È qui che il ruolo dell’architetto assume un’importanza inedita ma assolutamente irrinunciabile. Fino a che mancheranno spazi fisici in cui la “terza via” possa divenire reale, sarà impossibile anche solo creare le condizioni primarie di una città priva, almeno in alcune aree, di assenza.

Si tratterebbe di isole urbane in un arcipelago composto da una serie infinita di altre realtà, tutte possibili e tutte esistenti nello stesso momento. La complessità urbana è l’insieme di tutte queste isole a cui si potrebbe aggiungere qualche elemento nuovo in cui sia dato spazio al libero pensiero, alla sincera espressione delle caratteristiche che rendono ognuno di noi unico e non duplicabile. In queste isole il “tertium” permetterebbe di sconfiggere l’assenza, di riavvicinare le persone, di rendere le relazioni sociali di nuovo possibili e sinceramente desiderabili. Si tratta di luoghi in cui si supera il dualismo imperfetto, in cui Bene e Male non sono opposti e nemmeno coincidenti ma semplicemente due tra le infinite e variopinte possibilità che i rapporti tra le persone e tra le persone e le cose possono offrire.

Agli architetti il compito di pensarli, di immaginarli, di raccontarli; a tutti quanti gli altri la fortuna di poterli vivere, anche solo in minima parte.

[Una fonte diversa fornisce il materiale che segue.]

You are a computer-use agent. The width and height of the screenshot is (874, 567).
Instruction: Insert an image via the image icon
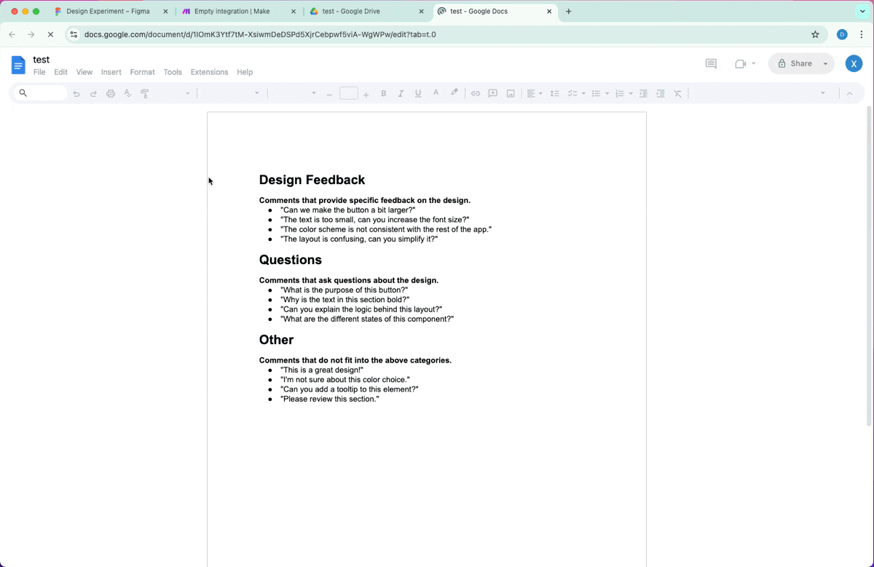tap(511, 93)
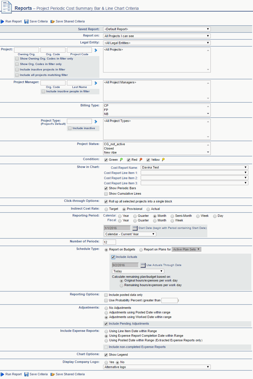
Task: Click the bottom Run Report link
Action: 13,374
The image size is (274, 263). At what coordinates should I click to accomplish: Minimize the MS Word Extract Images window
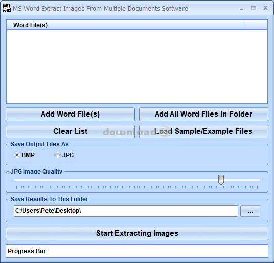coord(241,9)
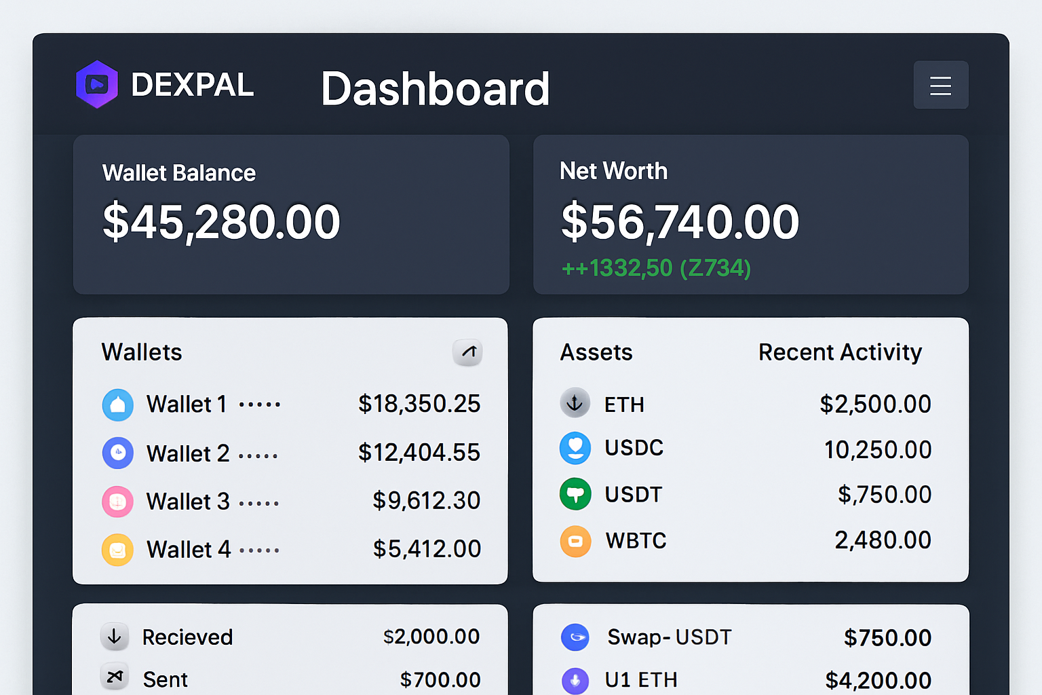1042x695 pixels.
Task: Open the hamburger menu
Action: pyautogui.click(x=941, y=85)
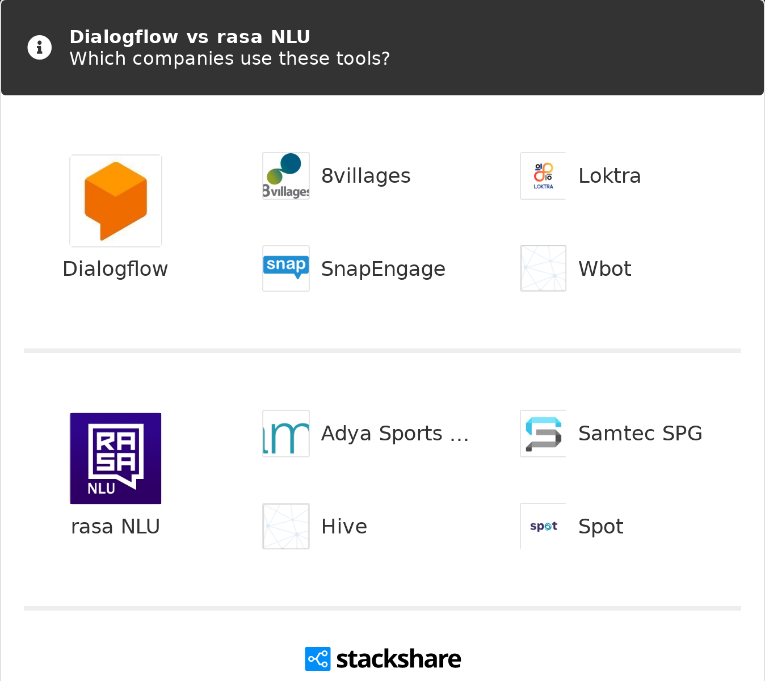Image resolution: width=765 pixels, height=681 pixels.
Task: Open the Wbot company icon
Action: pos(543,268)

Il non esserci di tali luoghi garantisce all’assenza un ruolo primario nella nostra vita all’interno delle città. Se nulla dovesse cambiare saremo costretti a continuare a vagare senza sosta in un arcipelago urbano incompleto e incompiuto in cui gli incontri avvengono tra umanità distanti, tra persone sconosciute che si avvicinano per poi allontanarsi, che si scambiano solo uno sguardo prima di procedere a fatica, come navi alla deriva che si incontrano nella notte.